**Exercise**
Without the pictures, give the records again exactly as they appear.

[Dataset Boundary: Start]

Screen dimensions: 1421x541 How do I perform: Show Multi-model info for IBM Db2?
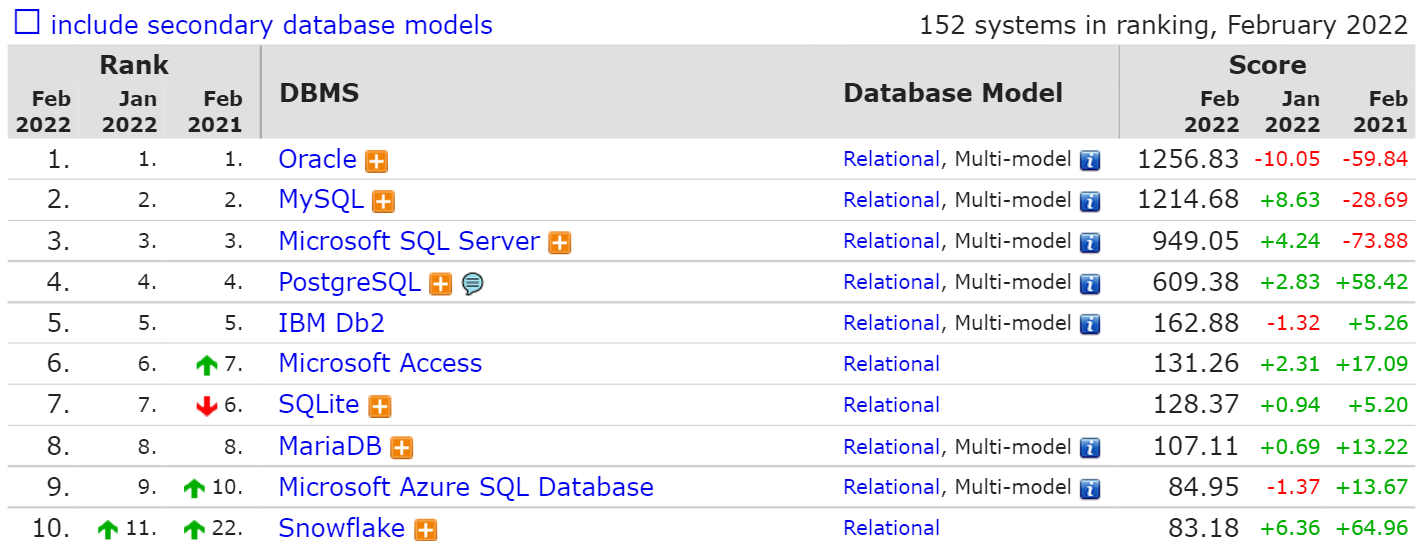pyautogui.click(x=1090, y=324)
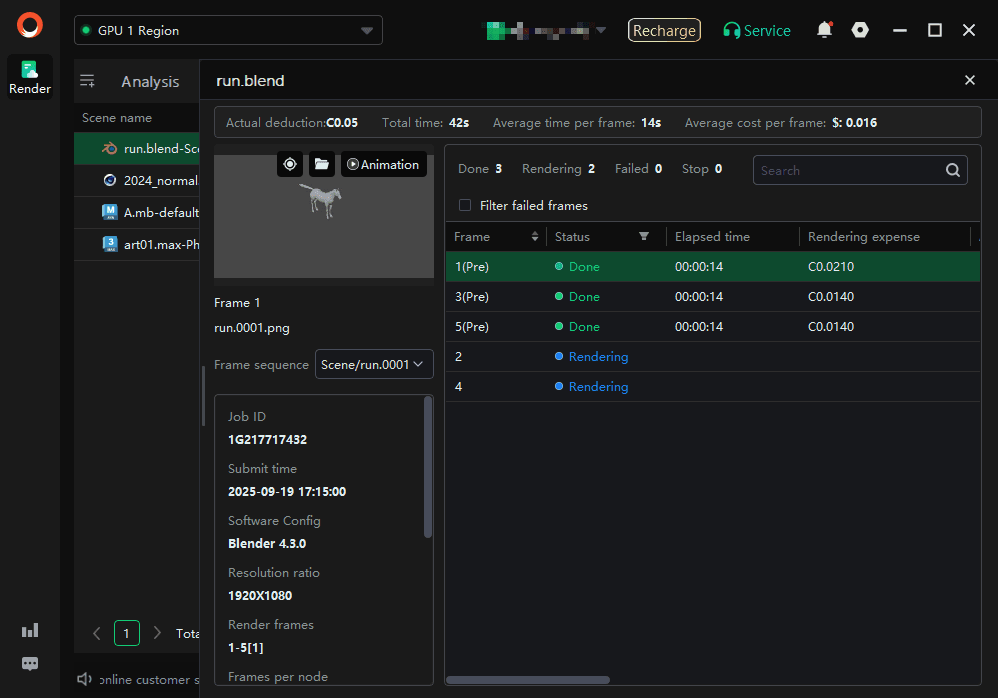Click the statistics bar chart sidebar icon

click(30, 630)
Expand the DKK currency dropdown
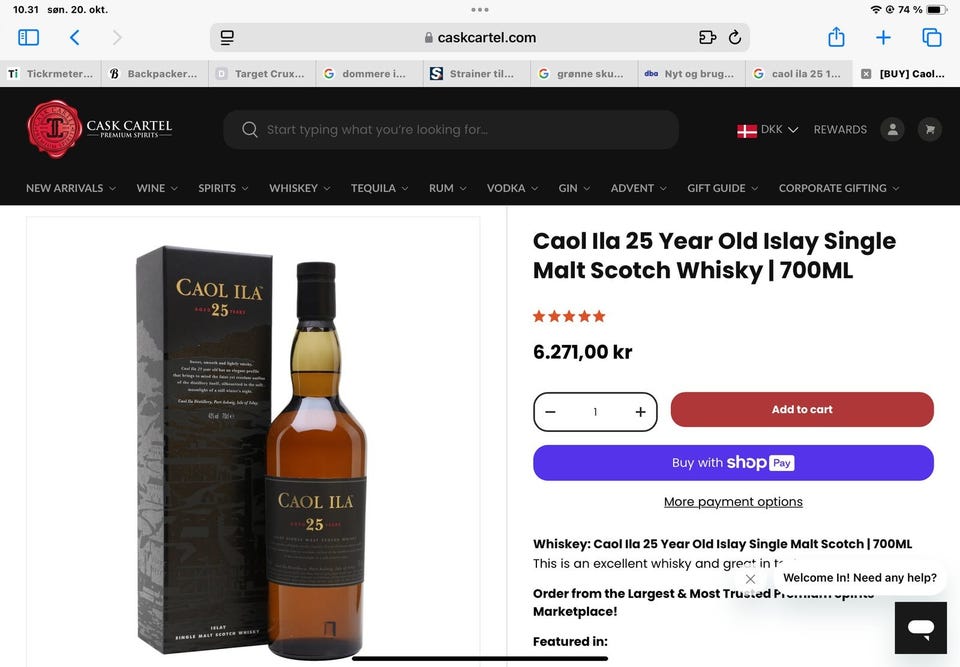Image resolution: width=960 pixels, height=667 pixels. (768, 130)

[Dataset Boundary: End]

**Response for this exercise**
Screen dimensions: 1421x541 How do I perform: Show Multi-model info for IBM Db2?
pyautogui.click(x=1090, y=324)
Click the statistics bar chart sidebar icon

click(30, 630)
Expand the DKK currency dropdown
Image resolution: width=960 pixels, height=667 pixels. (768, 130)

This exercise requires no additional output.